La dernière expédition de Prokoudine-Gorski l’a mené dans le Nord historique de la Russie à la fin de l’été 1916, alors que la Grande Guerre faisait rage en Europe. Son voyage, organisé en des temps difficiles, a été rendu possible par une commission d’État qui l’avait chargé de photographier la construction d’un chemin de fer qui longeait le nord de la mer Blanche jusqu’au nouveau port de Mourman (aujourd’hui Mourmansk). Ce dernier avait été créé au nord-ouest de la péninsule de Kola pour recevoir des fournitures militaires occidentales destinées aux armées russes, alors en grande difficulté.
Lijma
Parmi les lieux photographiés se trouvait le village de Lijma, situé sur la petite rivière carélienne du même nom qui se jette dans la baie de Lijma, dans la partie nord-ouest du lac Onega. Au premier plan se trouve une petite église en bois (détruite depuis). Avec son revêtement de planches « rouge usine », l’église était constituée d’une structure en rondins avec un clocher qui culminait au-dessus de l’entrée à l’extrémité ouest.

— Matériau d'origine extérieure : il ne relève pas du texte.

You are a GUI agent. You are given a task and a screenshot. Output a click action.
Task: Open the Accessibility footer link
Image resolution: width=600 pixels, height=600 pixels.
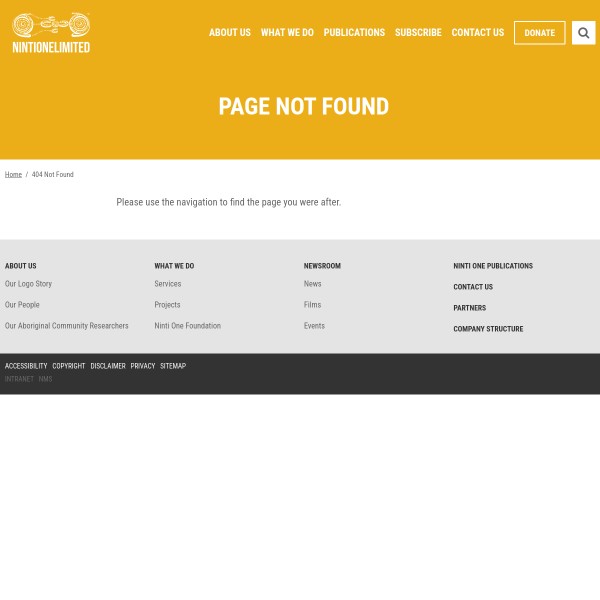pos(26,366)
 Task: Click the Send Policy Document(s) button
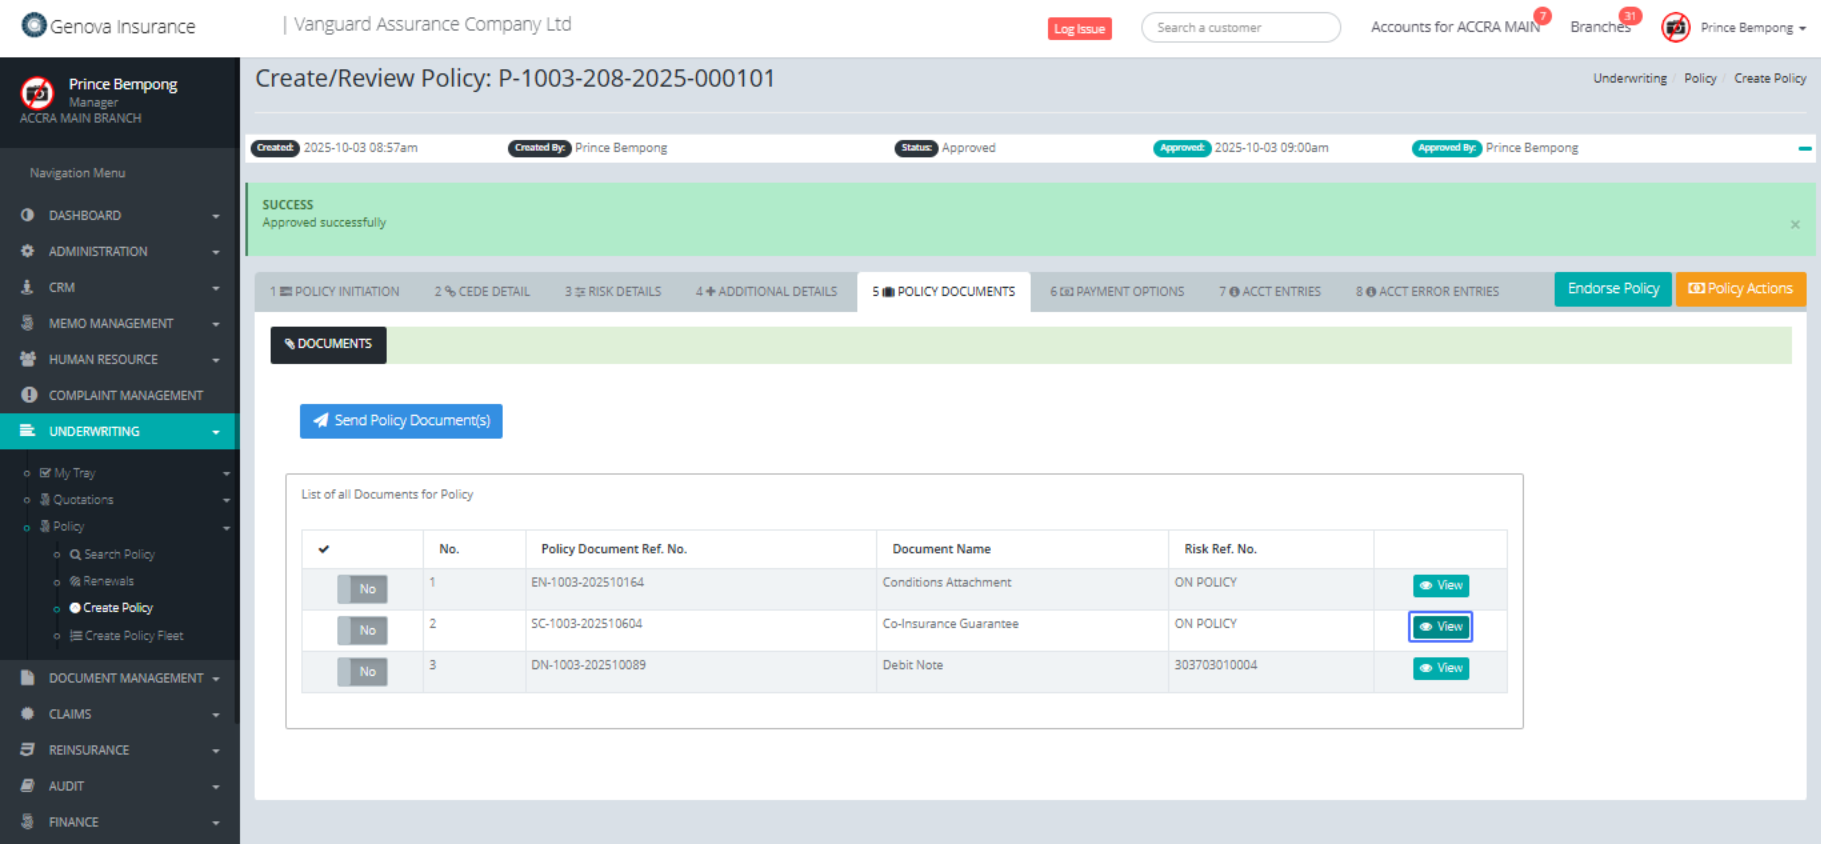(x=401, y=421)
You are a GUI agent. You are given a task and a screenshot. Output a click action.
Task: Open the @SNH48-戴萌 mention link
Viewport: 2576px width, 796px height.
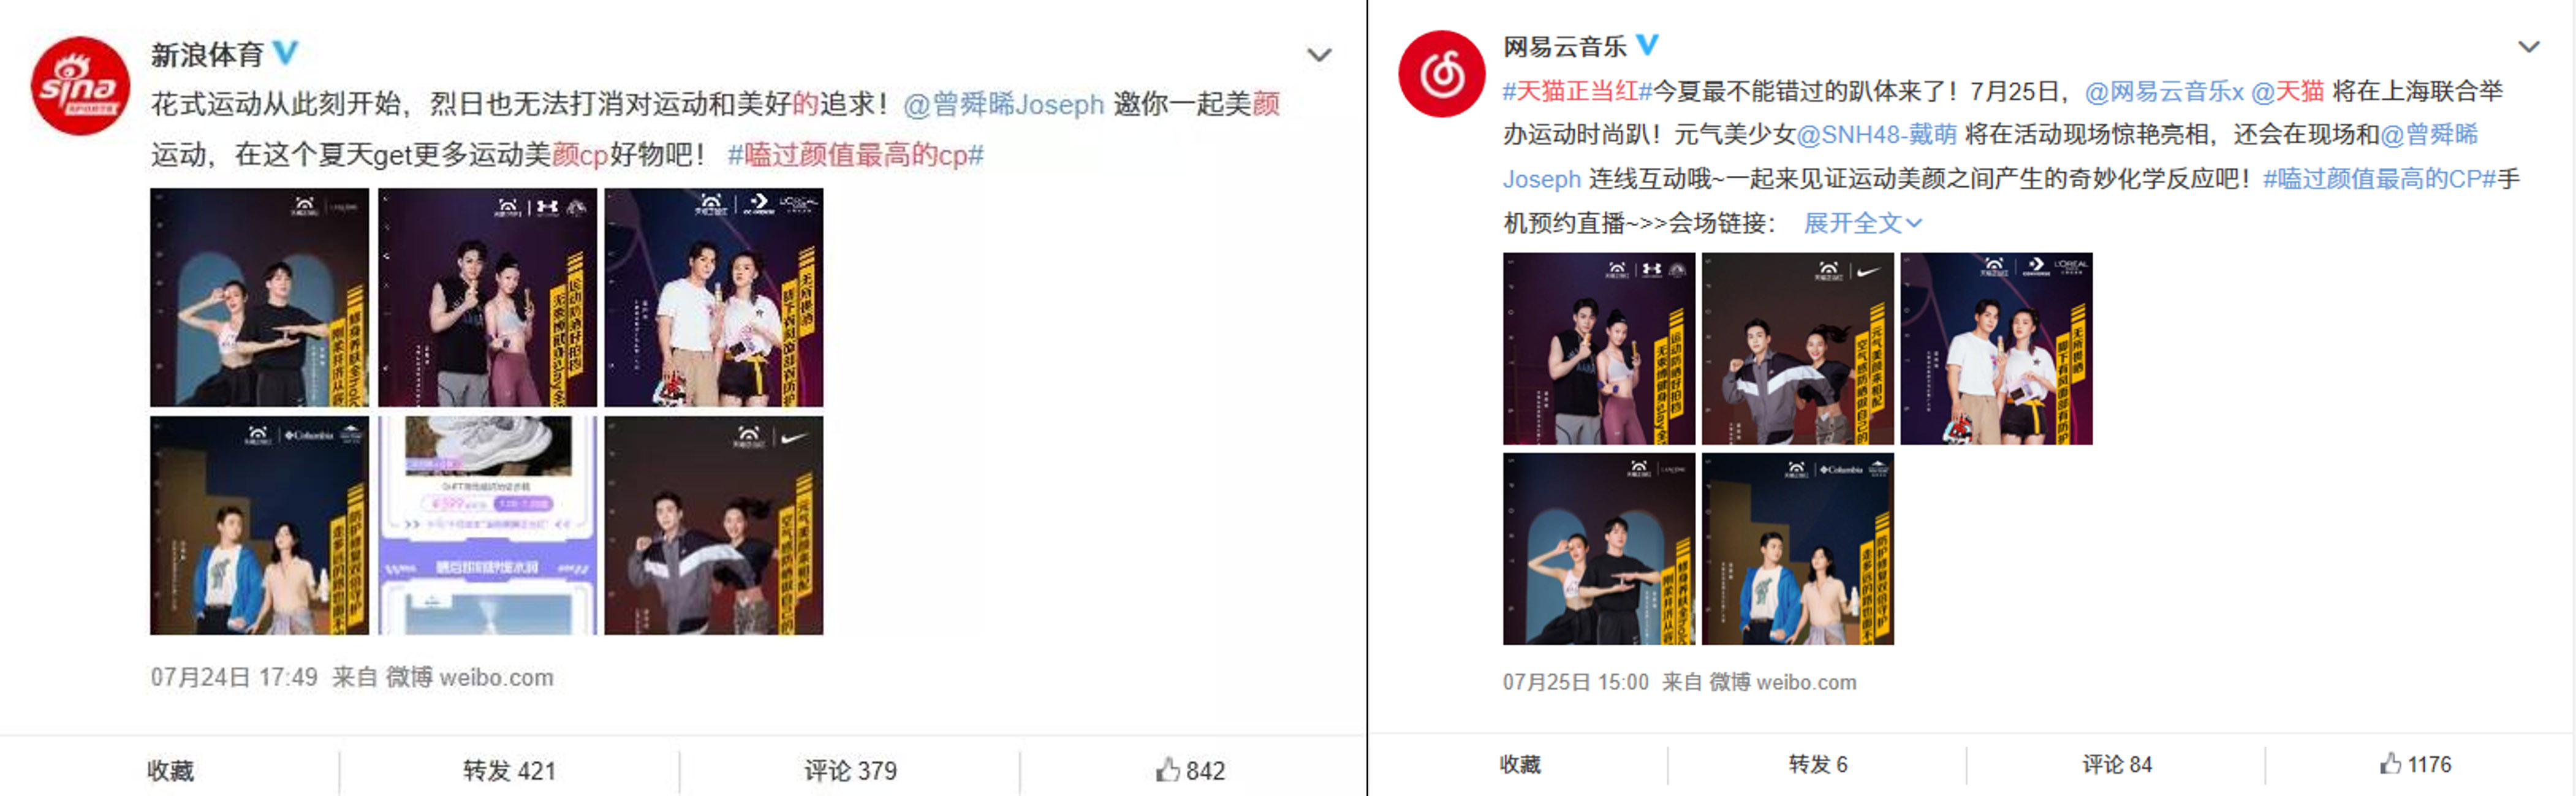pyautogui.click(x=1876, y=134)
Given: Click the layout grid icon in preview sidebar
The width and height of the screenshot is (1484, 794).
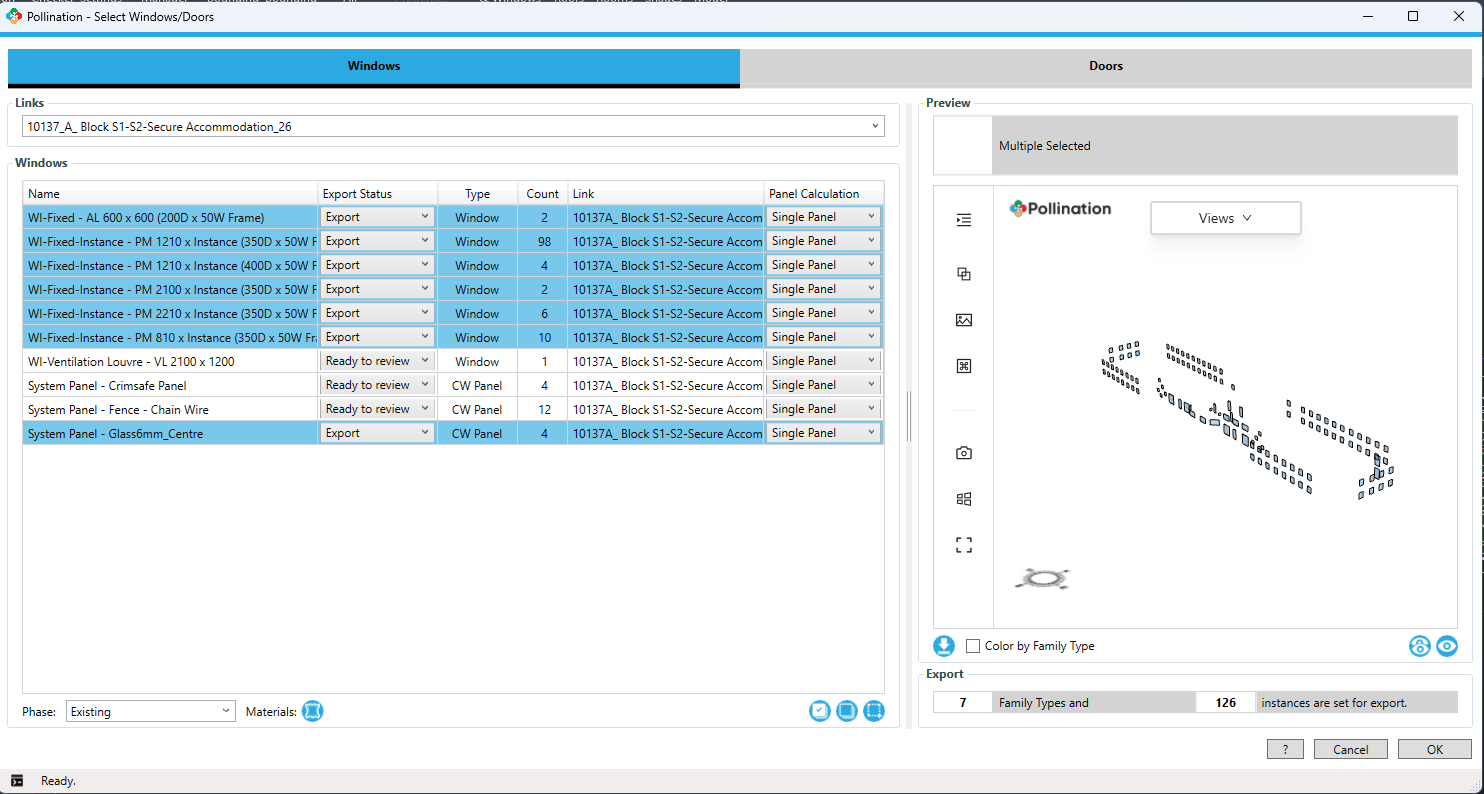Looking at the screenshot, I should coord(964,499).
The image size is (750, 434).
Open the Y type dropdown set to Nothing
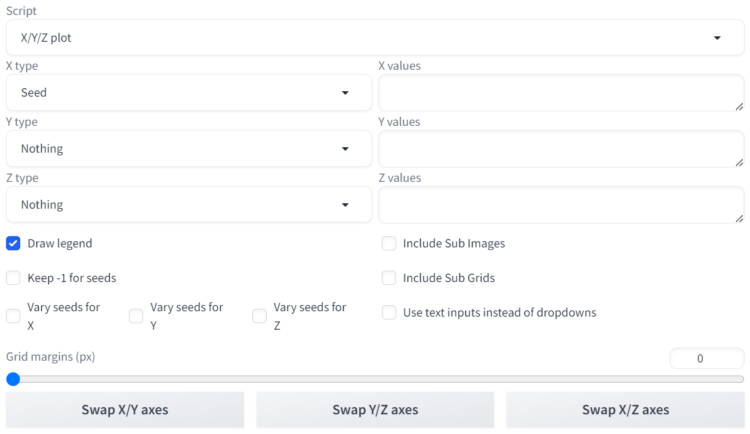189,149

Au fond à gauche se trouve l’église Saint-Nicolas, également en rondins, mais parée de planches blanches.
Le goût pour la construction en rondins que l’on observe à travers ses photographies de Lijma reflète une pratique profondément enracinée dans le nord de la Russie, mais qui s’est étendue à tout le pays jusqu’à la partie orientale de la Sibérie. Grâce à un concours de circonstances inhabituelles, le village de Chouchenskoïé, situé dans le sud du vaste territoire de Krasnoïarsk, nous est parvenu à peu près avec l’aspect qu’il arborait au début du XXe siècle.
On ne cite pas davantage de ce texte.